UniSwap 101: Trade and Provide Liquidity with Ease
The real world is not the only place where gas prices have become a sore point. Rising gas fees and transaction fees on popular crypto exchanges have been among the significant criticisms of trading in cryptocurrencies.
However, the news is not all bad! There has been a slew of increasingly creative solutions to the problem of gas fees on crypto exchanges. Enter UniSwap, an Ethereum-based solution whose goal is two-fold: helping users save on gas fees while also helping cryptocurrencies stay liquid.
What is UniSwap?
Uniswap was started in 2018 as a decentralised exchange (DeX) that allows users a lot of flexibility to ensure liquidity in their trades.
Generally, cryptocurrency markets can be seen as either liquid or narrow. A narrow market implies a rigid structure of buy and sell orders that must match perfectly for transactions to execute.

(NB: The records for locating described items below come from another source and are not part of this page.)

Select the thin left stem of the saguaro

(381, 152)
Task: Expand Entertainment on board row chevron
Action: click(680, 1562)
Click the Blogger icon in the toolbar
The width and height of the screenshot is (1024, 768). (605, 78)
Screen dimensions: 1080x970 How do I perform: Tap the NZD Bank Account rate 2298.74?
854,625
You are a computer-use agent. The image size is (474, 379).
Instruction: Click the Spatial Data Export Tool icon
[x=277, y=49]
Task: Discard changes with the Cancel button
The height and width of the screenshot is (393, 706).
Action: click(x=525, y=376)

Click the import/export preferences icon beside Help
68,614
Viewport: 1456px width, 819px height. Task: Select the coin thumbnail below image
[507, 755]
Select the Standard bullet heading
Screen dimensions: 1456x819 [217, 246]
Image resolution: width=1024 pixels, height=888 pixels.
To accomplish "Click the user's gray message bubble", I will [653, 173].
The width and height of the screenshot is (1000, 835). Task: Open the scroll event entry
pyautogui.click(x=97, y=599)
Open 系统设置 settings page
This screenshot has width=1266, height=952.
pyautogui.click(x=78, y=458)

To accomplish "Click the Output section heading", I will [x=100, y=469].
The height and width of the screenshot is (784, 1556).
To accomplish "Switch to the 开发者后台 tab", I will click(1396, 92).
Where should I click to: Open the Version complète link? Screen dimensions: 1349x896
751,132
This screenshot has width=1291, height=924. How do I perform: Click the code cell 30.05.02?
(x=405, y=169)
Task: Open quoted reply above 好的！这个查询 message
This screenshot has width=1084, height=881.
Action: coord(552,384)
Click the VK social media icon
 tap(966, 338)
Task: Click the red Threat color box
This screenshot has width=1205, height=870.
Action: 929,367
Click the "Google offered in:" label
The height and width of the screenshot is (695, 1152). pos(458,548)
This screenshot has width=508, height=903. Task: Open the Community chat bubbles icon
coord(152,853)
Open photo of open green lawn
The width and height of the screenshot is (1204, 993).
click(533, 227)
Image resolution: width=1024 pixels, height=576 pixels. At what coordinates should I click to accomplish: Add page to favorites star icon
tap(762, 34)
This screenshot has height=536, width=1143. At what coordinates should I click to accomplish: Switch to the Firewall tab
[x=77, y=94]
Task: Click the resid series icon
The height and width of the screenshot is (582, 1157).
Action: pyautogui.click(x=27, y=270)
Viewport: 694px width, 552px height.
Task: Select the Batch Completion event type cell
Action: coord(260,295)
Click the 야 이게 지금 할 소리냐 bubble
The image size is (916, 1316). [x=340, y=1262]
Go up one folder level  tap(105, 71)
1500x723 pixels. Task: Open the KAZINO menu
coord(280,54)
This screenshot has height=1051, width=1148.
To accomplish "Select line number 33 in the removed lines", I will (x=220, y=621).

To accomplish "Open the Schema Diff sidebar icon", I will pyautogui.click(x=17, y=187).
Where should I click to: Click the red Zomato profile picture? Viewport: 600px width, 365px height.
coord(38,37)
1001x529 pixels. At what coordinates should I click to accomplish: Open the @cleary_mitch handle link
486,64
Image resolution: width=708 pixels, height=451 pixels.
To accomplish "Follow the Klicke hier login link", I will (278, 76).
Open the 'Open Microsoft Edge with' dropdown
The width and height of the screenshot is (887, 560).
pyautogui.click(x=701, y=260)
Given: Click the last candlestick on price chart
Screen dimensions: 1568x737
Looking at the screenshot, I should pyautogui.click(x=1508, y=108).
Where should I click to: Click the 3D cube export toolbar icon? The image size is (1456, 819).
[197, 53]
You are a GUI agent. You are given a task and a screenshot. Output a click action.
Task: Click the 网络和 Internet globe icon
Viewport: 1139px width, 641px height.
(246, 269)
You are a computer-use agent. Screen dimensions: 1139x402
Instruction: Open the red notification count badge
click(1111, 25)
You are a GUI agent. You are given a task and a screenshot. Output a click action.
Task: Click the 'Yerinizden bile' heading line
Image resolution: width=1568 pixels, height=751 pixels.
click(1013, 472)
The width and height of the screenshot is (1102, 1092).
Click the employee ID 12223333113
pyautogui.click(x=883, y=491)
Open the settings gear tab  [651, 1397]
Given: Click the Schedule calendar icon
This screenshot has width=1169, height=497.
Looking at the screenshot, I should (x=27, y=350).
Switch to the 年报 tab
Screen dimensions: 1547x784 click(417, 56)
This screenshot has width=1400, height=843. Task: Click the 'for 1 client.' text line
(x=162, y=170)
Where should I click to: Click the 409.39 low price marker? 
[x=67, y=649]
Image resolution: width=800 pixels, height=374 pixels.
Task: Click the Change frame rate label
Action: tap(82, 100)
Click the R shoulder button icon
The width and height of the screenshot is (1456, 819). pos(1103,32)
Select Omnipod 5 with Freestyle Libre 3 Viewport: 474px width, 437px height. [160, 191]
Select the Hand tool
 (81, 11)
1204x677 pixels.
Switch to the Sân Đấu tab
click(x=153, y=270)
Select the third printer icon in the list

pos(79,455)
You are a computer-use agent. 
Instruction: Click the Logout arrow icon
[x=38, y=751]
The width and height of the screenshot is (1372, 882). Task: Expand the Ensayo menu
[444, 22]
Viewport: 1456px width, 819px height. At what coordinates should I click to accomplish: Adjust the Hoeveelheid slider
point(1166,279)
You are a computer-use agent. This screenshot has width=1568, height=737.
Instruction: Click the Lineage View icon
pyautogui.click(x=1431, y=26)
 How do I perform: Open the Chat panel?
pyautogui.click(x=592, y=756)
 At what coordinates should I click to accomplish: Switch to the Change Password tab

A liquid market, however, allows for a lot of agility in trading as there is no need for buy and sell orders to match up, owing to what is called a “liquidity pool”. This is maintained by users of the exchange who stake tokens to ensure the availability of funds for all transactions on it. In return, they are granted rewards in the form of a portion of transaction fees or governance rights on the exchange.
Essentially, UniSwap is an extension of the Proof of Stake Model that most blockchains follow, allowing users to stake tokens in exchange for rewards. The key distinction here is in the rewards that users can get.
Uniswap, being decentralised, allows users complete control over their funds and personal data, making it a non-custodial exchange. This means that the exchange does not own any personal information such as transaction data or personal logins.